Hal ini menimbulkan suasana yang kurang kondusif di mana tensi kontestasi para kandidat yang terpolarisasi pada dua kelompok besar, yaitu KH Said Aqil Siradj (SAS) dan KH Yahya Cholil Staquf (YCS), semakin intens.
Dikabarkan bahwa kelompok SAS menginginkan Muktamar diundur pada akhir Januari 2022 agar sesuai dengan momen Harlah NU. Sementara itu kelompok YCS menginginkan Muktamar dipercepat pada tanggal 17-19 Desember sebelum berlakunya PPKM.
Repotnya, empat orang yang akan memutuskan hal ini, yaitu Rais Am, Katib Am, Ketum dan Sekjen, sudah pula diasosiasikan dengan dua kelompok di atas. Kondisinya deadlock alias jalan buntu saat ini.
Menenggapi hal tersebut, Rais Syuriah PCI Nahdlatul Ulama Australia – New Zealand, Prof Nadirsyah Hosen menyarankan agar PBNU melakukan tiga hal penting.
Pertama, keputusan untuk tanggal pelaksanaan Muktamar sebaiknya jangan hanya diputuskan oleh empat orang saja, tapi juga melibatkan Majelis Tahkim yang berisikan 11 ulama sepuh.
“Idealnya Rais Am, Katib Am, Ketum dan Sekjen bemusyawarah bersama dengan 11 ulama dalam Majelis Tahkim, dan juga mendengar langsung persiapan Muktamar dari Ketua SC (Panitia Pengarah) dan Ketua OC (Panitia Pelaksana),” ujar Gus Nadir dalam keterangan tertulisnya yang dikirimkan kepada Republika.co.id, Ahad (21/11).
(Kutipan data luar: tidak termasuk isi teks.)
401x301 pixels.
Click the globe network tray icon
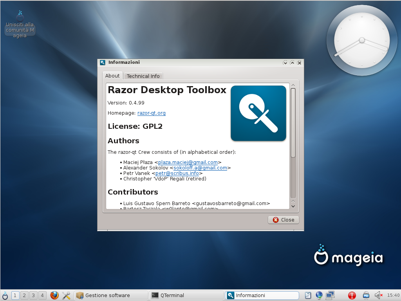[x=319, y=296]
Menurut dia, tujuh belas orang inilah yang sebaiknya bermusyawarah dan mengambil keputusan bersama. “Musyawarah adalah tradisi para ulama yang harus dijaga kelangsungannya. Majelis Tahkim memang dirancang untuk menengahi berbagai persoalan krusial di Muktamar,” ucapnya.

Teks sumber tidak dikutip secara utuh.